Work order A: Reproduce the passage from the tour rates text from "Travelers who wish" up to and including "following payment schedule.".
Work order B: Translate this sentence from the tour rates text into Spanish: "Travelers are advised not to purchase airfare or other non-refundable services until receiving the green light on the tour."
Work order C: Decide whether each statement agrees with the tour rates text, answering yes or no and quoting the deciding words: (i) A deposit of 25% per traveler is due by December 31, 2025. (ii) Hotel stays are arranged for travelers who arrive early in Zurich. (iii) Refunds may be offered after May 1.

TOUR RATES & REGISTRATION
Book early to ensure your place! Capacity on this tour is extremely limited.
The trip rates for double and single occupancy travelers are provided based on current Euro exchange rates. The final tour price may be adjusted at the time of the third payment based on changes to currency exchange rates.
Estimated Double Occupancy: $11,500 per traveler
Estimated Single Occupancy Supplement: $1,800 per traveler ($13,925 total)
Room upgrades may be requested at supplemental cost to travelers; subject to availability.
Travelers who wish to arrive early in Zurich must make their own arrangements for hotel stays prior to the tour start. Those who wish to depart later from Salzburg can request additional hotel nights at supplemental cost to travelers; subject to availability.
Registration & Payment Schedule
Complete the forms below to register according to the following payment schedule.
1. Deposit: A 25% deposit per traveler is required at the time of registration, by December 31, 2025.
2. Installment: A 50% installment is due by February 15, 2026.
3. Balance: The final balance per traveler is due April 1, 2026. The balance may be adjusted based on U.S. Dollar conversion rates on March 31, 2026. (If a traveler opts to pay in full at the time of registration, an adjustment to the final price may be made based on the March 31 exchange rate.)
Trip Green-Light & Cancellation Policy
Travelers will be notified by February 15, 2026, if the tour has reached a sufficient registration capacity to move forward. Travelers are advised not to purchase airfare or other non-refundable services until receiving the green light on the tour. In the case that sufficient capacity is not achieved, the tour will either be cancelled with full refunds or offered at an adjusted rate to travelers.
The deposit is non-refundable unless the tour cannot proceed. From February 16 to May 1, partial refunds may be offered at the discretion of Dolce Cultural Tours based on the ability to acquire refunds from suppliers or transfer traveler’s spot on the tour to a new traveler. After May 1, no refunds will be offered.

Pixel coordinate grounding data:

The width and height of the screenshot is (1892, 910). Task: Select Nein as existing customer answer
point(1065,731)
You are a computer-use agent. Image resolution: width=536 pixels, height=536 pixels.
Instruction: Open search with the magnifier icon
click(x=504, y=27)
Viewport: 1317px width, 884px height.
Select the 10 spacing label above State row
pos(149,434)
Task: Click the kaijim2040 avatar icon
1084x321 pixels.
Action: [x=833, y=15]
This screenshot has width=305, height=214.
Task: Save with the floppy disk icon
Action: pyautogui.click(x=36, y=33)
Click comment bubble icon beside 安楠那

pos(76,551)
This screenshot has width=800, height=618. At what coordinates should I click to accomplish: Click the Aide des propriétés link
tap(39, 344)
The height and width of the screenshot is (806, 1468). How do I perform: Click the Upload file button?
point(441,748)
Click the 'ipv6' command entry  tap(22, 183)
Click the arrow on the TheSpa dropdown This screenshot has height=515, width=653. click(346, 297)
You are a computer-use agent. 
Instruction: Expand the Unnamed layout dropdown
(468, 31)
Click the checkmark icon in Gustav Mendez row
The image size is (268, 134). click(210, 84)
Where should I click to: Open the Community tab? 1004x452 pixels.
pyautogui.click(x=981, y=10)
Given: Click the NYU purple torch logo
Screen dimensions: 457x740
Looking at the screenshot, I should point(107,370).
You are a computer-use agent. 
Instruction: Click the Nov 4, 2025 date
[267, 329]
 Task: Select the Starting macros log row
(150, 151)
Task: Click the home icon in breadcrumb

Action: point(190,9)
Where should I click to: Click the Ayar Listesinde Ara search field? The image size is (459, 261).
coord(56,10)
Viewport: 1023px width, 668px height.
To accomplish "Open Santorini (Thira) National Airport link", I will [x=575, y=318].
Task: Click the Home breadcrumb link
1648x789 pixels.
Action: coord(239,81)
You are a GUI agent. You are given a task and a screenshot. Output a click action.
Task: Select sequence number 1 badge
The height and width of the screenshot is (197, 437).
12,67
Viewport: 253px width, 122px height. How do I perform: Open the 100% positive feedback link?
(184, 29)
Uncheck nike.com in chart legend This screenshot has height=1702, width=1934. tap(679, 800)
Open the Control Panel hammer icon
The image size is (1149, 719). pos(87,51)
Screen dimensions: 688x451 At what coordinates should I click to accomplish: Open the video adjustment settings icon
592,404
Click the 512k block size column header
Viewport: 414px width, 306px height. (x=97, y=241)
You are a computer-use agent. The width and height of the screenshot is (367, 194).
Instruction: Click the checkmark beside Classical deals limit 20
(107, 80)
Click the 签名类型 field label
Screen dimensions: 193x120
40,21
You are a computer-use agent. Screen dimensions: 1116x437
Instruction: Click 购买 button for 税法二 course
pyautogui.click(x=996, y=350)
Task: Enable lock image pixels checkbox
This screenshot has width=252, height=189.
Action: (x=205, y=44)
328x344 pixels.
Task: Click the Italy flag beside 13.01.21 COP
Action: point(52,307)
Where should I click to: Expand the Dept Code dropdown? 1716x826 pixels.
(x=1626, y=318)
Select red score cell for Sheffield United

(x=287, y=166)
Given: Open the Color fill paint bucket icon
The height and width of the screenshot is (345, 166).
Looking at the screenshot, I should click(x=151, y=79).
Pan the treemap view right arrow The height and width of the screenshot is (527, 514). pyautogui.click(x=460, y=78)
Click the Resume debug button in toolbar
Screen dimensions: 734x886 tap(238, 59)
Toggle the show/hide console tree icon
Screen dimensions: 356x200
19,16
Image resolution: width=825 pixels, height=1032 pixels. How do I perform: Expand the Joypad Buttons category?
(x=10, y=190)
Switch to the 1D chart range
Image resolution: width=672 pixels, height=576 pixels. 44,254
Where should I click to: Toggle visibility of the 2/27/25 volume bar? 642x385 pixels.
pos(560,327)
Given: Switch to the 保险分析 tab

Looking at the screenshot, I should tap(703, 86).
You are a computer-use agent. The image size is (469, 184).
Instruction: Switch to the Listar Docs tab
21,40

Expected answer A:
Travelers who wish to arrive early in Zurich must make their own arrangements for hotel stays prior to the tour start. Those who wish to depart later from Salzburg can request additional hotel nights at supplemental cost to travelers; subject to availability.
Registration & Payment Schedule
Complete the forms below to register according to the following payment schedule.

Expected answer B: Se recomienda a los viajeros no comprar boletos de avión ni otros servicios no reembolsables hasta recibir luz verde para el tour.

Expected answer C:
(i) Yes: "A 25% deposit per traveler is required at the time of registration, by December 31, 2025."
(ii) No: "Travelers who wish to arrive early in Zurich must make their own arrangements for hotel stays prior to the tour start."
(iii) No: "After May 1, no refunds will be offered."